[MATERIAL SUPPLIED Boundary: Start]
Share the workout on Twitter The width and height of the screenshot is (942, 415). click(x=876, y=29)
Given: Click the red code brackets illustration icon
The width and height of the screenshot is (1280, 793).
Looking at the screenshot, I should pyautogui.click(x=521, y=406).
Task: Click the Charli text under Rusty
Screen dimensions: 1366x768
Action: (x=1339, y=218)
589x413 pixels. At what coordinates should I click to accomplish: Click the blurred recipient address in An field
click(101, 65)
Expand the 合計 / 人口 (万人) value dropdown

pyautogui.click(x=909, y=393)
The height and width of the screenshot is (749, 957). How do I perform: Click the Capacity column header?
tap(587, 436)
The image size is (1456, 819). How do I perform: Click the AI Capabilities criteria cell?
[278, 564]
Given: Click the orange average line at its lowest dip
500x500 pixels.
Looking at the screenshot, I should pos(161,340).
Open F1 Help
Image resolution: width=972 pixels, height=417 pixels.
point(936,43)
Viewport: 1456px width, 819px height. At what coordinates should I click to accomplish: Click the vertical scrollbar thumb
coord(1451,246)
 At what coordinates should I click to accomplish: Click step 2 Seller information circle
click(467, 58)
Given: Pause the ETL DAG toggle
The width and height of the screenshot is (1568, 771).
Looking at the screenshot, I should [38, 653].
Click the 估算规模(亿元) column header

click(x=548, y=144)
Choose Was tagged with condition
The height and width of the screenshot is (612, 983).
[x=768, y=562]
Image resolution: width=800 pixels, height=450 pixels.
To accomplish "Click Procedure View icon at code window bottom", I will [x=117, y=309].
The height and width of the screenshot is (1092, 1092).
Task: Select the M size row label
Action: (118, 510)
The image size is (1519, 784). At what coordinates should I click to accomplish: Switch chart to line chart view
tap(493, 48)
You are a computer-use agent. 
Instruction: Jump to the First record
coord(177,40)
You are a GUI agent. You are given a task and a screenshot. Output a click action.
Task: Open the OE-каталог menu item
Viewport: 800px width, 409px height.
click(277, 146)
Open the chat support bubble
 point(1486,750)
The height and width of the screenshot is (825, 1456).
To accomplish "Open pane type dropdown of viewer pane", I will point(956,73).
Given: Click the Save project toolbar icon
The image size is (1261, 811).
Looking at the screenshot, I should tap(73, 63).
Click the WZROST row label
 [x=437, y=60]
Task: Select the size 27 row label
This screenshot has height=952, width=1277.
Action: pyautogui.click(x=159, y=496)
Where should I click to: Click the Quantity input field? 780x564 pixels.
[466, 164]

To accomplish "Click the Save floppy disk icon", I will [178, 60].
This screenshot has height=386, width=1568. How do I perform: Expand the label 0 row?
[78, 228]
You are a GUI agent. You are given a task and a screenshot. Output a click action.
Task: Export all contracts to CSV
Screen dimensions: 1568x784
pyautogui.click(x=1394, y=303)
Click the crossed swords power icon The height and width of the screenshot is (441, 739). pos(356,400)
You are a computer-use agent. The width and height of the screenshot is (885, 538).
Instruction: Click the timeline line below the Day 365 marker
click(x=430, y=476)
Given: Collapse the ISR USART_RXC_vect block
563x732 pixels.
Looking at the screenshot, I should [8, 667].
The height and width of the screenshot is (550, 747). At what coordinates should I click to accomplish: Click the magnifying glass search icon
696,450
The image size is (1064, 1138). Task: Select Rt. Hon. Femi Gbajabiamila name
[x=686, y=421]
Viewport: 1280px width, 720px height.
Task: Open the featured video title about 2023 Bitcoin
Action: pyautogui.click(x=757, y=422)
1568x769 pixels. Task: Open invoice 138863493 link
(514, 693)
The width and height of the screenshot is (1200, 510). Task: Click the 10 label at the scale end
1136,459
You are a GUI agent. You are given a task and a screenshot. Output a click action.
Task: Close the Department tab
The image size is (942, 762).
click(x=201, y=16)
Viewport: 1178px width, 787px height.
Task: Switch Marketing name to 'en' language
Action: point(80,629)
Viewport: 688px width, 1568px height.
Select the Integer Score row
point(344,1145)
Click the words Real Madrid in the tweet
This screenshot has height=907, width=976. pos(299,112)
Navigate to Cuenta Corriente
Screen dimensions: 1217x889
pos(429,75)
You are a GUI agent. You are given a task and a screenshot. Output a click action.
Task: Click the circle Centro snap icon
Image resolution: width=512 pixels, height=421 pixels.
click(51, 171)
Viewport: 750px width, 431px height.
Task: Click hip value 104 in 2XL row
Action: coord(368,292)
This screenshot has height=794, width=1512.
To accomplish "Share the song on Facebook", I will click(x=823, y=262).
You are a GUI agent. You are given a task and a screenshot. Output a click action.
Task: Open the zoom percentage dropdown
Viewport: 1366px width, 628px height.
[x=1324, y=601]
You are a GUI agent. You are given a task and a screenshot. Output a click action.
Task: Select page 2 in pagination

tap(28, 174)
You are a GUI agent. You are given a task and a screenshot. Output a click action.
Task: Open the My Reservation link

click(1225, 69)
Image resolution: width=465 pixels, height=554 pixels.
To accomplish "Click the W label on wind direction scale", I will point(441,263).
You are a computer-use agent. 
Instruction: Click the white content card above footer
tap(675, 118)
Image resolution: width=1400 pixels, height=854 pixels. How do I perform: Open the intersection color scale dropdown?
[MATERIAL SUPPLIED Boundary: End]
* [PROBLEM TO WORK ON]:
Working through the records above, copy each line in which "Save" is found.

* [ANSWER SPACE]:
Given: Click the Save project toolbar icon
To accomplish "Click the Save floppy disk icon", I will [178, 60].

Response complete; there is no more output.